**AIM:** Return each of the following rows word for word, with no changes.
* begin MATERIALS PROVIDED *
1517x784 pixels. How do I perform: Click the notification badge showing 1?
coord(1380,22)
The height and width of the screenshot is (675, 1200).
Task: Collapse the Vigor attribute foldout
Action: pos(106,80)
* end MATERIALS PROVIDED *
**THE OUTPUT:**
1517x784 pixels. How do I perform: Click the notification badge showing 1?
coord(1380,22)
The height and width of the screenshot is (675, 1200).
Task: Collapse the Vigor attribute foldout
Action: pos(106,80)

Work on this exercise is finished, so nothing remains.